Congenital Glaucoma can either be inherited or could occur when the drainage system of the eye isn't properly developed before the child is born. This is a rare eye condition which leads to an increase in intraocular pressure.

Congenital glaucoma goes by a number of names like Childhood, Pediatric or Infantile Glaucoma. Babies and young children get affected by this form of glaucoma.


In congenital glaucoma, intraocular pressure increases. This takes place when there is a birth defect in the development of eye's angle due to the poor development of the eye. Furthermore, this creates a barrier for the aqueous humour to flow out normally, causing an increase in intraocular pressure and damage to the optic nerve.

The aqueous humour is the fluid present in the anterior chamber (space inside the eye). This fluid bathes the structures of the eye and maintains its optical properties. It constantly enters and exits the anterior chamber, and drains itself out of the angle that is formed by the cornea and the iris.

The angle allows the aqueous humour to flow out of the eye and sees to it that intraocular pressure is stable and doesn't damage the optic nerve. This makes it essential for the angle to remain open so that the aqueous humour can drain out of the eye.

When a child is affected by congenital glaucoma, he/she could experience the following symptoms -

1. Clouding of the Cornea

2. Photosensitivity or Sensitivity to Light

3. Enlarged Eyes


More often than not, childhood glaucoma is diagnosed in the first year after the child is born.
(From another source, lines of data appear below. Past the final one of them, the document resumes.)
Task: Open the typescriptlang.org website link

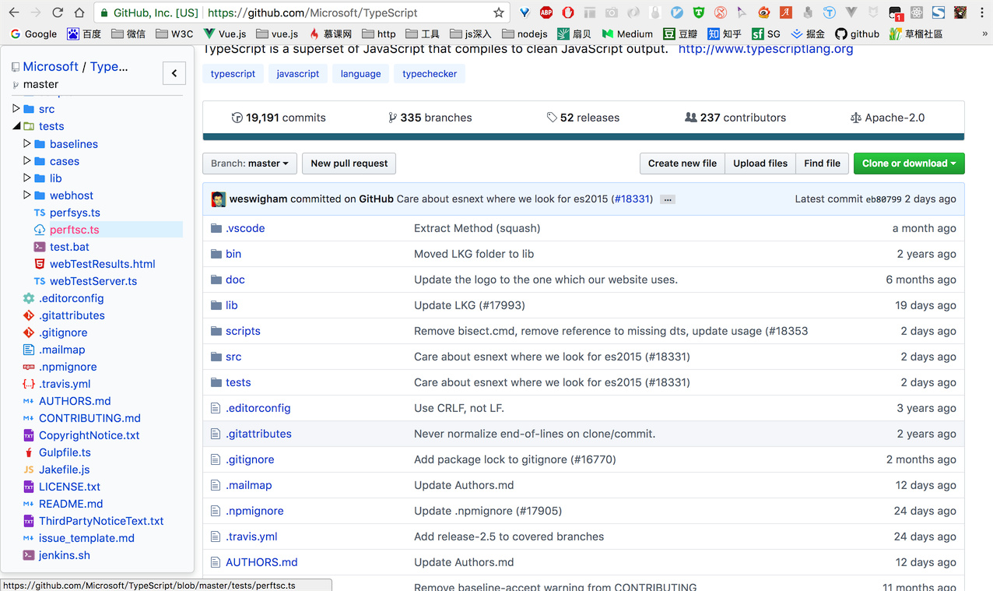Action: coord(765,49)
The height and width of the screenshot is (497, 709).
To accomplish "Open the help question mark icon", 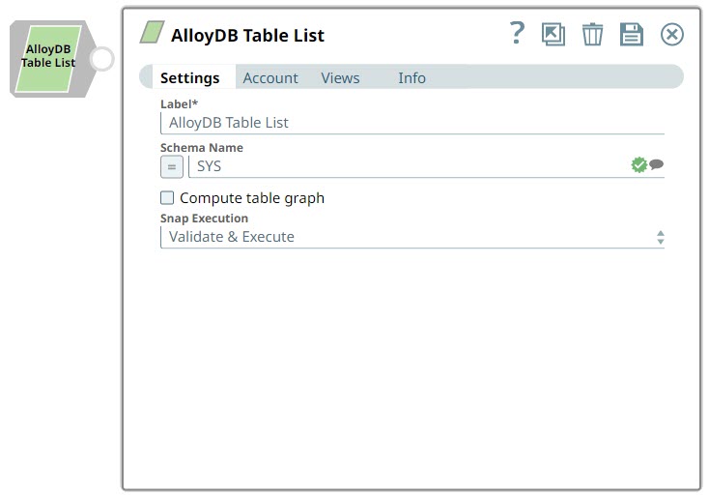I will click(x=517, y=34).
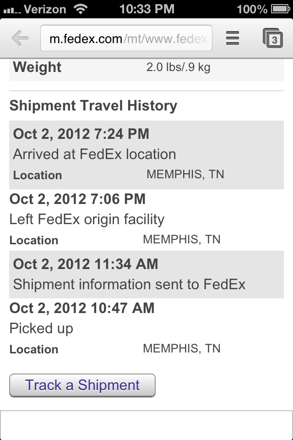Tap the Oct 2, 2012 10:47 AM timestamp
This screenshot has height=440, width=293.
point(82,308)
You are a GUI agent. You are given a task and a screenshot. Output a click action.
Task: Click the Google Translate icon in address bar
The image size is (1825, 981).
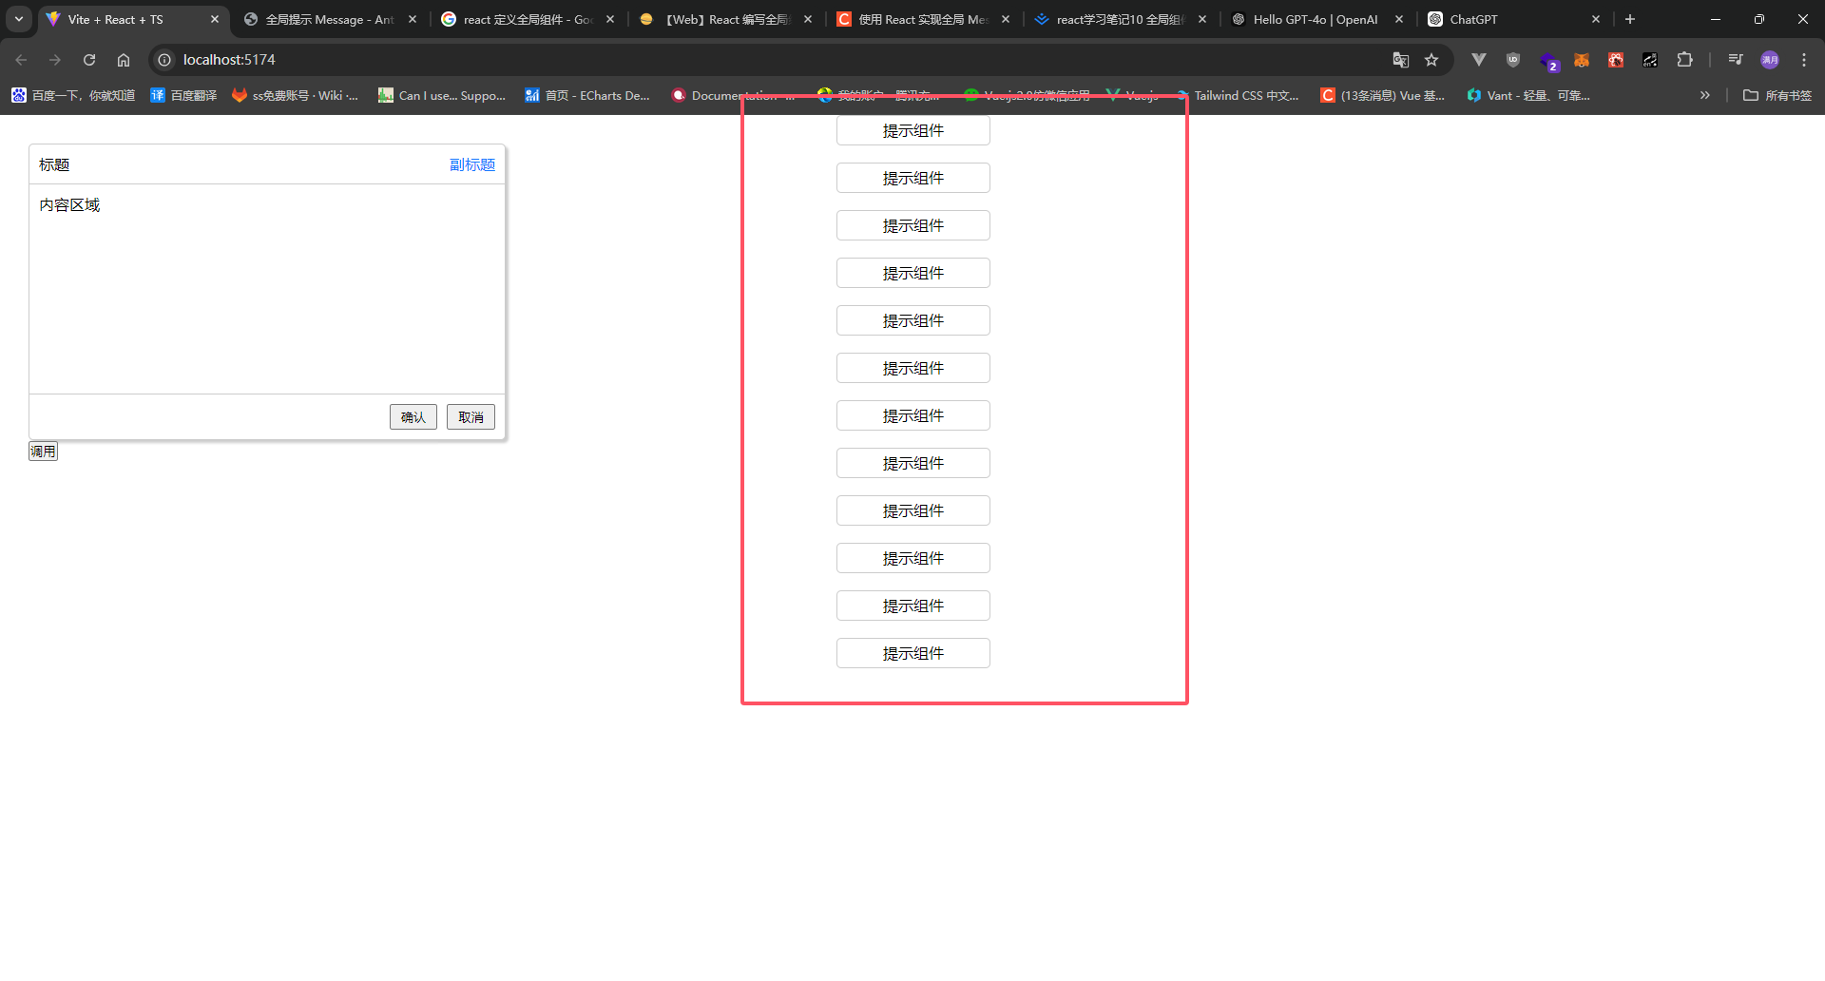(1400, 60)
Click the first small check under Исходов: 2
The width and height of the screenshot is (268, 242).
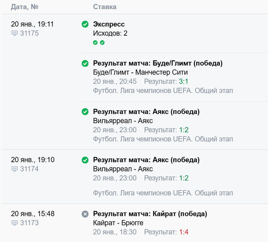click(95, 43)
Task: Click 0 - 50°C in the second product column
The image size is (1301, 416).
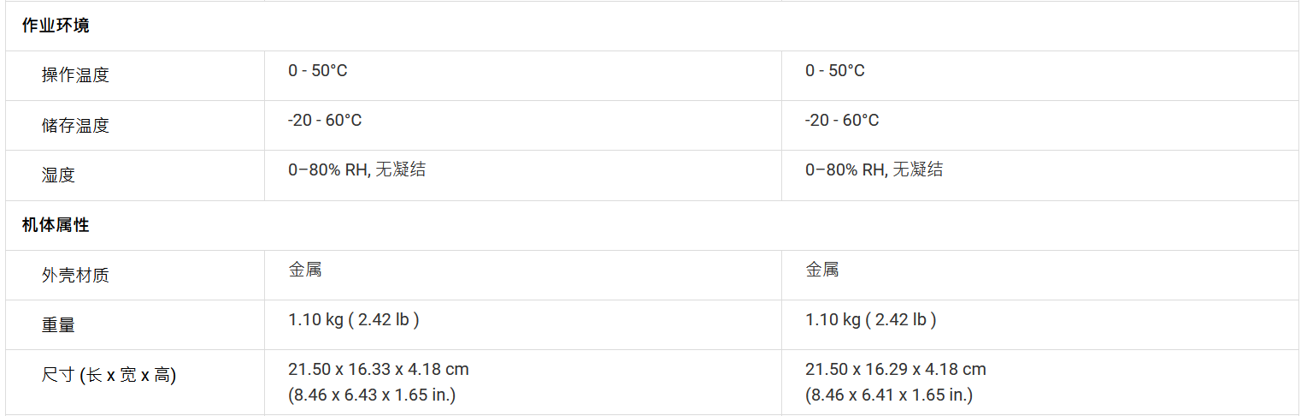Action: pos(834,71)
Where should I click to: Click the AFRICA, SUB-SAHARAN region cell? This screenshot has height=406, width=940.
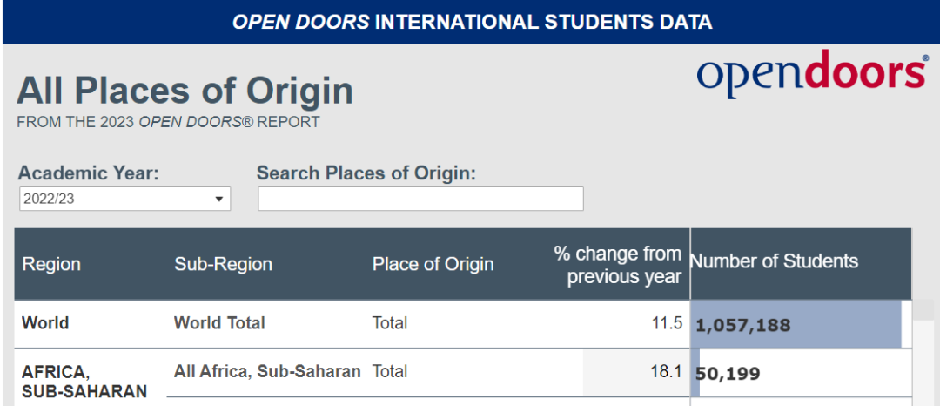(x=84, y=382)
During diagnosis, a complete eye examination is done to detect congenital glaucoma for babies and children below the age of three.
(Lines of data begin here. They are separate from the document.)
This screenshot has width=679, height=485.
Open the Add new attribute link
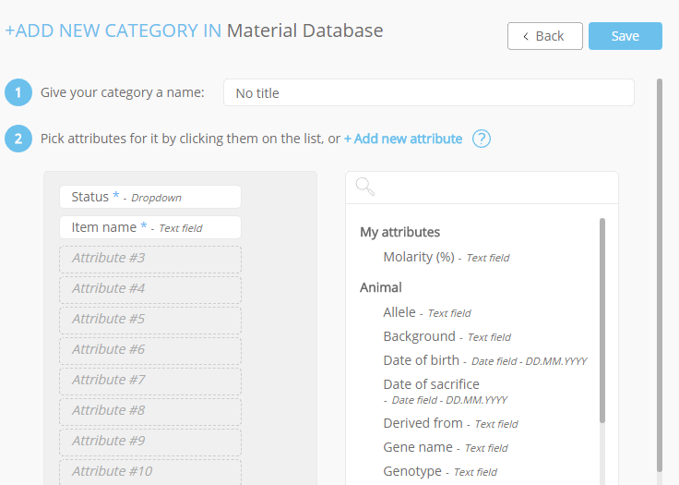(403, 139)
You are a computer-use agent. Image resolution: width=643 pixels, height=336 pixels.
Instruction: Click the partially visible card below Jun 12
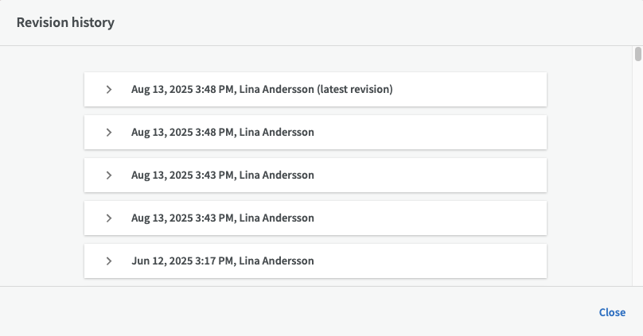pos(315,282)
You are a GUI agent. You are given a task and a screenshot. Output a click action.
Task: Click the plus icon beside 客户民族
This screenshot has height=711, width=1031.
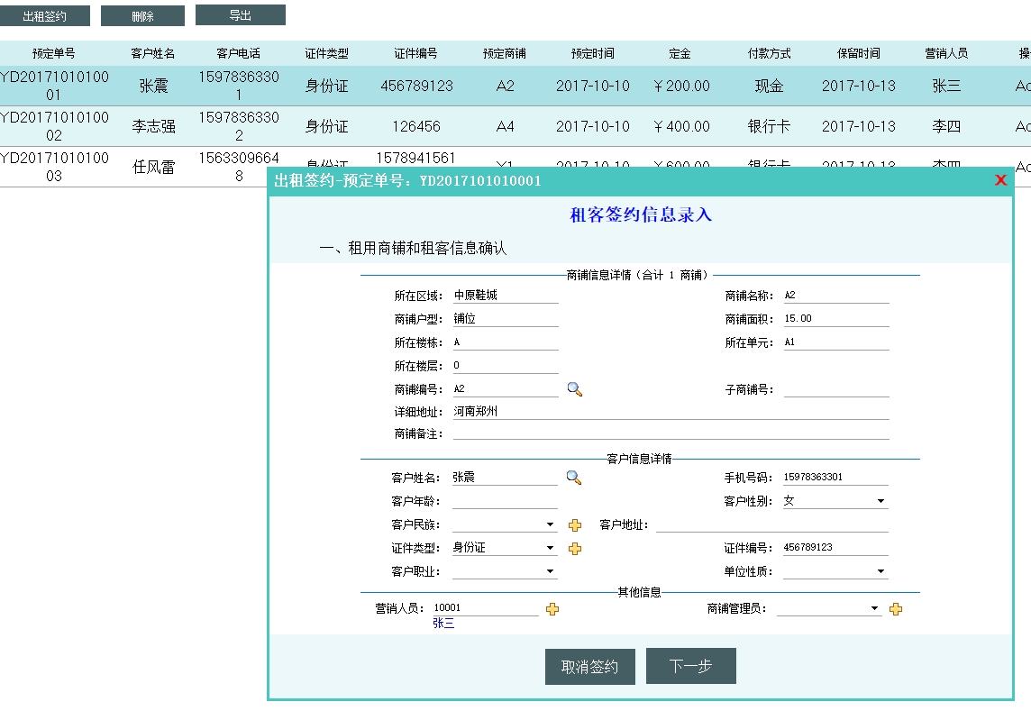point(575,525)
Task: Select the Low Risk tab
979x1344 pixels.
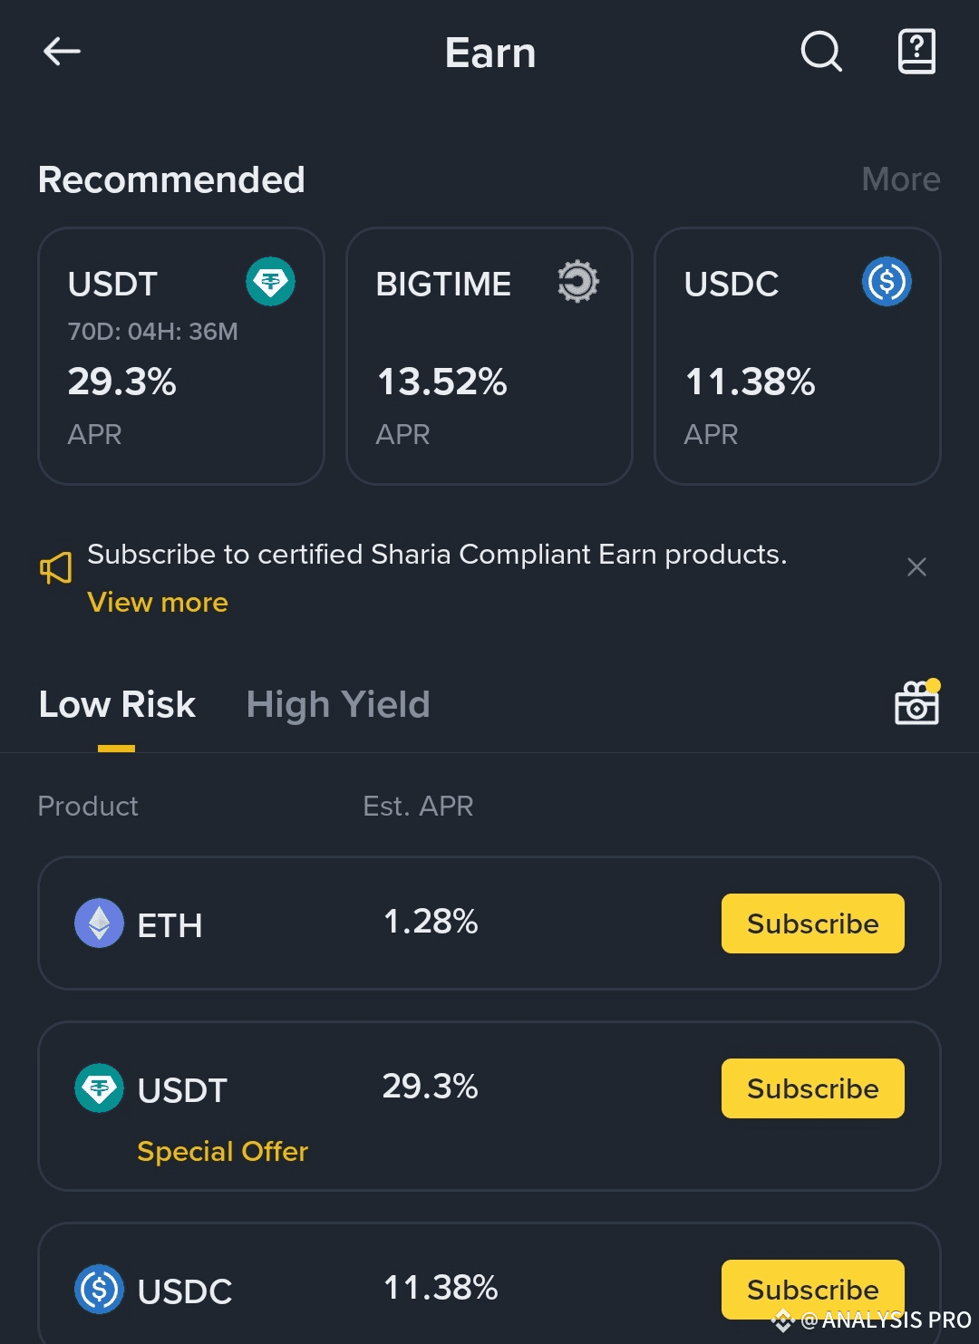Action: tap(117, 705)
Given below are various ways by which the child is diagnosed -

1. Examination of the Front Part of the Eye: In this, the condition of the cornea and angle are evaluated and based on the assessment, an appropriate surgical procedure is decided by the ophthalmologist.

2. Tonometry: In Tonometry, the child's eye pressure is measured. The ophthalmologist first applies eye drops to make the child's eyes numb and then places an instrument over their eye to measure the pressure.
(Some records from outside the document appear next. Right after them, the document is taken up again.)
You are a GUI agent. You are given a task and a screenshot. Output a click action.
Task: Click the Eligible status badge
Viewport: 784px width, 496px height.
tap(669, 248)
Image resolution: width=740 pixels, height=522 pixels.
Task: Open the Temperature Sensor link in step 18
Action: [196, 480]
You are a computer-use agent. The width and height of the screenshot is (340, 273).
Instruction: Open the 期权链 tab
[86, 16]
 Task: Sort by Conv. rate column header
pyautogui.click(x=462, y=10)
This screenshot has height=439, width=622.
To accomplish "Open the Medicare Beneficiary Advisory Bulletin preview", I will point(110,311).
3. Examination of the Fundus: While examining the fundus or the part of the eyeball opposite the pupil, the ophthalmologist dilates the pupils with eye drops and uses a special magnifying lens to examine the retina and optic nerve to identify any signs of damage.


Medical treatment for childhood glaucoma includes using topical eye drops and oral medication. These will either reduce the production of fluid inside the eye or aid to increase the exit of fluid in the eye.


If it is a complex case, then surgery is used to treat the childhood glaucoma. Surgical treatment is done through filtering surgery.

You must note that some cases of childhood glaucoma will require surgery and medication to treat it.


If you begin to notice symptoms of this eye condition in your child, make sure to get your child diagnosed before it leads to something more dangerous.